Task to complete |
Your answer should be the lines below from the one holding "Open a new tab" through the one holding "You are a computer-use agent. Screen dimensions: 868x220", copied exactly and with nothing else.

Data provided |
^^^^^^^^
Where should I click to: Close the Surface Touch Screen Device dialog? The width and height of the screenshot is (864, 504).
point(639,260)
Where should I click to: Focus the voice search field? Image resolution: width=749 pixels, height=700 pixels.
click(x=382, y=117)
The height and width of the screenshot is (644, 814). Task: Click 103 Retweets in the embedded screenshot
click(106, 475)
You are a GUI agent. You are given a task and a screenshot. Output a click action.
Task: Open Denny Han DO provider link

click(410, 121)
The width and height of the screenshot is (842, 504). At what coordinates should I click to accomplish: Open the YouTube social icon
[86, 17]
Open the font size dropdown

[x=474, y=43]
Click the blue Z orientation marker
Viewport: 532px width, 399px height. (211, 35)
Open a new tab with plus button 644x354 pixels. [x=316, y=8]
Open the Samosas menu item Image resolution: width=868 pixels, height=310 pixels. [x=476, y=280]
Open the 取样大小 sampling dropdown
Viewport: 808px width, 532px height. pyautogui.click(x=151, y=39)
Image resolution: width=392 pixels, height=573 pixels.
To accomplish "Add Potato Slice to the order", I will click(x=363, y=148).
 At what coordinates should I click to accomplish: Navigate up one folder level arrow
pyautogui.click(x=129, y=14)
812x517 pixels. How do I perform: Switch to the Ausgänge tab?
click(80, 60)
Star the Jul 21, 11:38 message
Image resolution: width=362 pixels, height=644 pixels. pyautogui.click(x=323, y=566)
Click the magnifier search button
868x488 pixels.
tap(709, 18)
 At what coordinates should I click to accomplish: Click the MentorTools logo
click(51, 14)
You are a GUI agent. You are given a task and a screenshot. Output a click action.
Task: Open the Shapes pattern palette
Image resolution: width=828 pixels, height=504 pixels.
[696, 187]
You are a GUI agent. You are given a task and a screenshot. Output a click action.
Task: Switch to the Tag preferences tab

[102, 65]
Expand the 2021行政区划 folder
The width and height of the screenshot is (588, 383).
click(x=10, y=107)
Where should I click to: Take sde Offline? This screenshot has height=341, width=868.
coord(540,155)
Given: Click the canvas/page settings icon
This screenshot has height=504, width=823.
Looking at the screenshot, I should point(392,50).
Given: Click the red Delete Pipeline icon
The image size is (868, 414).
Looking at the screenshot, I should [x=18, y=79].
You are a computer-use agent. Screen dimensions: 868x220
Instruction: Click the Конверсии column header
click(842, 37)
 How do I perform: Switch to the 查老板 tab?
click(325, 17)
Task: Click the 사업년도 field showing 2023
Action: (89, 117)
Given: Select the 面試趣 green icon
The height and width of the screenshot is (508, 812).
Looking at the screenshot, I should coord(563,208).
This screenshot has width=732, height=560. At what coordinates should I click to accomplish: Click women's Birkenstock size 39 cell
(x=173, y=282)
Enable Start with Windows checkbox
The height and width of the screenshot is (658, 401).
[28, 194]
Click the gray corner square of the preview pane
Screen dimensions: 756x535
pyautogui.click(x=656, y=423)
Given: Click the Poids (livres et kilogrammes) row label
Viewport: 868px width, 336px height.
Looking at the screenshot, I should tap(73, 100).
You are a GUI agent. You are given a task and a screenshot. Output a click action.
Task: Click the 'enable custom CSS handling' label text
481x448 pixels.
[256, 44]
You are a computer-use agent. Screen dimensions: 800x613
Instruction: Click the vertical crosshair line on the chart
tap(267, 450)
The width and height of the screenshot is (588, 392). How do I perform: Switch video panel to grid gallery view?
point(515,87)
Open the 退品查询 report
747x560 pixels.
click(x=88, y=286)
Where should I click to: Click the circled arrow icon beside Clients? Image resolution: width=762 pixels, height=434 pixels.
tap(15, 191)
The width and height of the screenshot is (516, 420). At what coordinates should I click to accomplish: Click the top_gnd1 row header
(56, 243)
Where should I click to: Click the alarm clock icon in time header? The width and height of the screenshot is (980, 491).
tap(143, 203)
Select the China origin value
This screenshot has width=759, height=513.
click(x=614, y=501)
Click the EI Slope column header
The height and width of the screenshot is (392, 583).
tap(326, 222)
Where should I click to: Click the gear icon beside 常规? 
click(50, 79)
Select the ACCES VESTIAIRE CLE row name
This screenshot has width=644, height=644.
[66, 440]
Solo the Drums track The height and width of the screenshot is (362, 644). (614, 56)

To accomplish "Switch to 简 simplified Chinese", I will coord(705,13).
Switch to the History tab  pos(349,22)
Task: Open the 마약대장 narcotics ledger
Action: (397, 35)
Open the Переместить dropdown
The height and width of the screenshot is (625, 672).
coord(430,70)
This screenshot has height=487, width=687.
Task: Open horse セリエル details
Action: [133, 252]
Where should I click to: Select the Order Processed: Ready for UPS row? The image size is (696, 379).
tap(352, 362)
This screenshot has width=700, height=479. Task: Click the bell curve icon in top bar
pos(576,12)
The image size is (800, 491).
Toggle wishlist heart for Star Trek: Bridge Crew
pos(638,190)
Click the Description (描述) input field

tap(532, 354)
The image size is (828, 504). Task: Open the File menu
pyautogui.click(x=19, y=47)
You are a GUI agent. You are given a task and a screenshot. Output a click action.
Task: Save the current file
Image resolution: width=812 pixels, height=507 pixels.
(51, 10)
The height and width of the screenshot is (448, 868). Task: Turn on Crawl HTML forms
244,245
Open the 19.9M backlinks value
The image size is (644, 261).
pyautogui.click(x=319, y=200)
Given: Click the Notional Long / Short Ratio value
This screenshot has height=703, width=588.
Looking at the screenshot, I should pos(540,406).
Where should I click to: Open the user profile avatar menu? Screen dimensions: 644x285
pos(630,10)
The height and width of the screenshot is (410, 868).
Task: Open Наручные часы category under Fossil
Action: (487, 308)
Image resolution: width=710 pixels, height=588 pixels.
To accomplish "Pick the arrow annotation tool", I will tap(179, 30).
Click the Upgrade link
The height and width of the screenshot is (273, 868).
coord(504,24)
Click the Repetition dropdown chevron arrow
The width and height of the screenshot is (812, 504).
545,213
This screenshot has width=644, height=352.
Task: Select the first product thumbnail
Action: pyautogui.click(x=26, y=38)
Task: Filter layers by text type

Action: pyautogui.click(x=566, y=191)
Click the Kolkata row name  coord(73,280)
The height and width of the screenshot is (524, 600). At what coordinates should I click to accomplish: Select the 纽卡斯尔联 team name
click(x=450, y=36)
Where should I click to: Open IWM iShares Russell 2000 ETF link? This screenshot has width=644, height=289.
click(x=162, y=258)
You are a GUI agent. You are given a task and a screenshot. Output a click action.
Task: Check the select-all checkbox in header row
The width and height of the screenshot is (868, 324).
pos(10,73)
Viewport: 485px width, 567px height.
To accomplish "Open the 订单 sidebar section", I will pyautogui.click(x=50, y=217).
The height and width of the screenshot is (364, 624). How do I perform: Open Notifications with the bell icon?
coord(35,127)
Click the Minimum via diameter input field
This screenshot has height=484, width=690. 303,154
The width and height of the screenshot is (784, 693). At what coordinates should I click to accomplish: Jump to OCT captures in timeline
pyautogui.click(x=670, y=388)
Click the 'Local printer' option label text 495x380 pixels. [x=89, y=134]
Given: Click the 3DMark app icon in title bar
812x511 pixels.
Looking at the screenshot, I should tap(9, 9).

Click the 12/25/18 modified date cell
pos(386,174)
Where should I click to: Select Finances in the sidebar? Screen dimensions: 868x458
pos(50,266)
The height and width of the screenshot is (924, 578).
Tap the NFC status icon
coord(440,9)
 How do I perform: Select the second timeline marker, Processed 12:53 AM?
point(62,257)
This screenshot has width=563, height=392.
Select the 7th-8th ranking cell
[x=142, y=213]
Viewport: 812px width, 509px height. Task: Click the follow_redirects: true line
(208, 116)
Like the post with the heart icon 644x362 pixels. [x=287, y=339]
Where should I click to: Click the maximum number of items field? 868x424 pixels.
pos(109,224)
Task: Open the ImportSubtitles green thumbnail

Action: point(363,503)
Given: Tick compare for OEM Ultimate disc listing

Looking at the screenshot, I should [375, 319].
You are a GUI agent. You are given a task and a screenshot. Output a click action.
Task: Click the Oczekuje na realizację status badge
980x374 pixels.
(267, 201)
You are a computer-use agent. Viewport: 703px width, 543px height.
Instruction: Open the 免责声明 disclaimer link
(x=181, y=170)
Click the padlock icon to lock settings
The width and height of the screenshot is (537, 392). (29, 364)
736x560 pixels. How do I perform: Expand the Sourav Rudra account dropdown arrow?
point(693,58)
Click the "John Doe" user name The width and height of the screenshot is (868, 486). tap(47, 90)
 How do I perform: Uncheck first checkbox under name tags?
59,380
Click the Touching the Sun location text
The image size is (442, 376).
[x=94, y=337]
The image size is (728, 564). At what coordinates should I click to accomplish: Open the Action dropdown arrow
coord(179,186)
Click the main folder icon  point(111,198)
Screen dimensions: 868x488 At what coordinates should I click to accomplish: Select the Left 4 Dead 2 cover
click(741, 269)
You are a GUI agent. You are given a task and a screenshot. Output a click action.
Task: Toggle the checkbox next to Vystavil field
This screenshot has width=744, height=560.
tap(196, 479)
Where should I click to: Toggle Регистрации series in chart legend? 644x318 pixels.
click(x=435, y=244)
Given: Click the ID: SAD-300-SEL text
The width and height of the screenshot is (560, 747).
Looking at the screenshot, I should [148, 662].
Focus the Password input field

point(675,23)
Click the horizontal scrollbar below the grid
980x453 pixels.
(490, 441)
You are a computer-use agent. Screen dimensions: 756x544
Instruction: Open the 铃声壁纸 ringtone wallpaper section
^^^^^^^^
Solution to this task |
Open a new tab with plus button 644x354 pixels. [x=316, y=8]
Open the Samosas menu item Image resolution: width=868 pixels, height=310 pixels. [x=476, y=280]
Open the 取样大小 sampling dropdown
Viewport: 808px width, 532px height. pyautogui.click(x=151, y=39)
Image resolution: width=392 pixels, height=573 pixels.
To accomplish "Add Potato Slice to the order", I will click(x=363, y=148).
 At what coordinates should I click to accomplish: Navigate up one folder level arrow
pyautogui.click(x=129, y=14)
812x517 pixels. How do I perform: Switch to the Ausgänge tab?
click(80, 60)
Star the Jul 21, 11:38 message
Image resolution: width=362 pixels, height=644 pixels. pyautogui.click(x=323, y=566)
Click the magnifier search button
868x488 pixels.
tap(709, 18)
 At what coordinates should I click to accomplish: Click the MentorTools logo
click(51, 14)
You are a GUI agent. You are given a task and a screenshot. Output a click action.
Task: Open the Shapes pattern palette
Image resolution: width=828 pixels, height=504 pixels.
[696, 187]
You are a GUI agent. You are given a task and a screenshot. Output a click action.
Task: Switch to the Tag preferences tab

[102, 65]
Expand the 2021行政区划 folder
The width and height of the screenshot is (588, 383).
click(x=10, y=107)
Where should I click to: Take sde Offline? This screenshot has height=341, width=868.
coord(540,155)
Given: Click the canvas/page settings icon
This screenshot has height=504, width=823.
Looking at the screenshot, I should point(392,50).
Given: Click the red Delete Pipeline icon
The image size is (868, 414).
Looking at the screenshot, I should [x=18, y=79].
You are a computer-use agent. Screen dimensions: 868x220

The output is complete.